I find it interesting how many of those who label contemporary evolutionary theory as 'neoDarwinism' have no background in science. Indeed, as soon as someone uses the term I am immediately on alert to identify whether they are in the religious camp or the political one.
Back in my days as an undergraduate biology student (I majored in molecular biology, genetics, and microbiology) I attended a lecture on the philosophy of science over the other side fo the campus in philosophy. I was curious, and hoping to date one of the class. The lecturer didn't get halfway before we were in a stand-up shouting match (he began the shouting).
As a third-year biology major, I was well aware of the models of science used by scientists. This guy mentioned the prevailing models in science in passing ... and launched into some esoteric stuff about power and hegemony. Then it was on ...
Scientists are under no illusions about the power of the dominant ideas in science. The whole point of peer review and so forth is to find a balance between accepted ideas and challenges. But science is an *empirical* process, not merely a bunch of guys arguing over a few beers (though we do that too).
Sociologists, and other social scientists, seem to have significant difficulties really understanding what science is - they are under some illusion that if they don't understand it, no one else does either ...

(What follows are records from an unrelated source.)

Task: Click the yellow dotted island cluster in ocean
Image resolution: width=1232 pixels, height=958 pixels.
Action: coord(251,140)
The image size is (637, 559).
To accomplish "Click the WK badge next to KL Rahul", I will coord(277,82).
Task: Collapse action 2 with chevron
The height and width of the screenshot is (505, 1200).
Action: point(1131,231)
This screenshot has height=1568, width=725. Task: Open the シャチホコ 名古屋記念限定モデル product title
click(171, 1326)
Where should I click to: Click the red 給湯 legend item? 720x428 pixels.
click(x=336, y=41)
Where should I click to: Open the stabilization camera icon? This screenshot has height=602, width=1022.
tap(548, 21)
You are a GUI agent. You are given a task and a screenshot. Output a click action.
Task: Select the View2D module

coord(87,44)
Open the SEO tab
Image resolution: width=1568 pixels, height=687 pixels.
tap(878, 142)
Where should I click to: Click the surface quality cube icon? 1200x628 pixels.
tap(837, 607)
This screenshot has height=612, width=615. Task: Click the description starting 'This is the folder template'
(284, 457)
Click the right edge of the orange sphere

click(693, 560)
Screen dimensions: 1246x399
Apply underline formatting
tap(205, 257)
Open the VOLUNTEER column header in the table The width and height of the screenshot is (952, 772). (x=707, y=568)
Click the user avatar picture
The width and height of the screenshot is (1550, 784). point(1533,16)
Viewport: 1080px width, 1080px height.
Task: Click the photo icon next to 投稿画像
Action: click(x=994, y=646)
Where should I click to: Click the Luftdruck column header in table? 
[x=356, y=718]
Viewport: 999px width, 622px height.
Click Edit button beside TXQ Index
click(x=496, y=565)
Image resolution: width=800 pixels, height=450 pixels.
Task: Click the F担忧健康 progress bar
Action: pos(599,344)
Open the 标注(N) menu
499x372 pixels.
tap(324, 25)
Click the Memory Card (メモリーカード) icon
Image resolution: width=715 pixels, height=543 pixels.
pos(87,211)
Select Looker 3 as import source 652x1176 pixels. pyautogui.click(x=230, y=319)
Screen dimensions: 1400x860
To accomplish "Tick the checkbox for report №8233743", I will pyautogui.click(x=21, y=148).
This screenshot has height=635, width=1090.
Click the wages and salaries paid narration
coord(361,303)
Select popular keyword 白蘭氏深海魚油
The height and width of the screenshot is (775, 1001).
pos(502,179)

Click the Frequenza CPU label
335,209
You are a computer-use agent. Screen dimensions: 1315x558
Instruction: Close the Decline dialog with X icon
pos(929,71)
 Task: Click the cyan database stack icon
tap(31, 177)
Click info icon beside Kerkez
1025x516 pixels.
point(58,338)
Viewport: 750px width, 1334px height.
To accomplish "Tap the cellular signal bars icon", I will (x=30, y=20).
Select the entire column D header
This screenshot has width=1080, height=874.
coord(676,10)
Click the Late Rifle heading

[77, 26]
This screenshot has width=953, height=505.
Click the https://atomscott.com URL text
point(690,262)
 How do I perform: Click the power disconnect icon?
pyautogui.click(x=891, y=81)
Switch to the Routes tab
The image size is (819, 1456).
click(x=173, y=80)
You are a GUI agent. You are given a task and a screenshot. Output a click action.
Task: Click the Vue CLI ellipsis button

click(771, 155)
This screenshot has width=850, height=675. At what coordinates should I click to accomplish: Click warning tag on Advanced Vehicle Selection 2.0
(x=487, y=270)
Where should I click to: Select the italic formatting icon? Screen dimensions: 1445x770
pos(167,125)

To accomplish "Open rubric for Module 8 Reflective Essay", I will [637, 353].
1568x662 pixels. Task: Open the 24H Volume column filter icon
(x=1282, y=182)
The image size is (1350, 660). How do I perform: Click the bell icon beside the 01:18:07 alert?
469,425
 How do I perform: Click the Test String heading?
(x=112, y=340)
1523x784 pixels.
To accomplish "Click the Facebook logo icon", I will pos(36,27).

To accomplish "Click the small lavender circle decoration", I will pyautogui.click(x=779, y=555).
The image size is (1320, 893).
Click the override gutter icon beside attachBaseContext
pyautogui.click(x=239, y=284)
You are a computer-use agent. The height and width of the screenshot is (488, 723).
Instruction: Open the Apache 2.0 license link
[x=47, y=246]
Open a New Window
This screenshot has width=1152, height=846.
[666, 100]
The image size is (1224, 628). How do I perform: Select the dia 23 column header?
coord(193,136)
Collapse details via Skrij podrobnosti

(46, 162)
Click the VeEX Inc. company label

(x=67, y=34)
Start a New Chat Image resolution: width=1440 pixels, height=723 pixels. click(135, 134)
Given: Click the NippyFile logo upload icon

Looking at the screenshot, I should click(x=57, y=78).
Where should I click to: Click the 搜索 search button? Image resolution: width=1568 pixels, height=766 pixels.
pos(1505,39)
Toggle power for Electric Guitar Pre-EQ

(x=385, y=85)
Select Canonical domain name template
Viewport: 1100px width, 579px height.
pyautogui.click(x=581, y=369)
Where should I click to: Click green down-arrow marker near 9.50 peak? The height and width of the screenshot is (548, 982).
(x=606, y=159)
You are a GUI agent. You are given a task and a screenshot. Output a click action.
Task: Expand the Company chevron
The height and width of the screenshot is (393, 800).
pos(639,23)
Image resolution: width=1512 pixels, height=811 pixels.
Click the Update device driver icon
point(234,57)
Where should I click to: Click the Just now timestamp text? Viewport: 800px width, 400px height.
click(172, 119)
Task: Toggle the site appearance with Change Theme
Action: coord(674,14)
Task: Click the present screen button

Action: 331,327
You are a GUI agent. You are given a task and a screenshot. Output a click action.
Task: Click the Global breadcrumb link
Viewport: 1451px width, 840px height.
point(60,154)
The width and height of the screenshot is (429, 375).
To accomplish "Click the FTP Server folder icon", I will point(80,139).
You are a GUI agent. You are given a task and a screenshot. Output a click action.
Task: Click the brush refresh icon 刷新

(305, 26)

As to the methods used by the various factions arrayed against contemporary science, they all read form the same book of propaganda techniques. The past hundred years or so have seen huge developments in the art and science of propaganda - driven largely by advertising (the oft overlooked 'benign' 'version'). Anyone can hire a PR/Marketing/Ad Monkey, or read a book, or take a course. The principles are pretty consistent.
No one has a monopoly on self-reification. And presuming that "if I don't get it, no one else does either" (and it's opposite) is a common psychological game that makes people feel better. Otherwise, simplistic, irrational ideologies would be far less common than they are.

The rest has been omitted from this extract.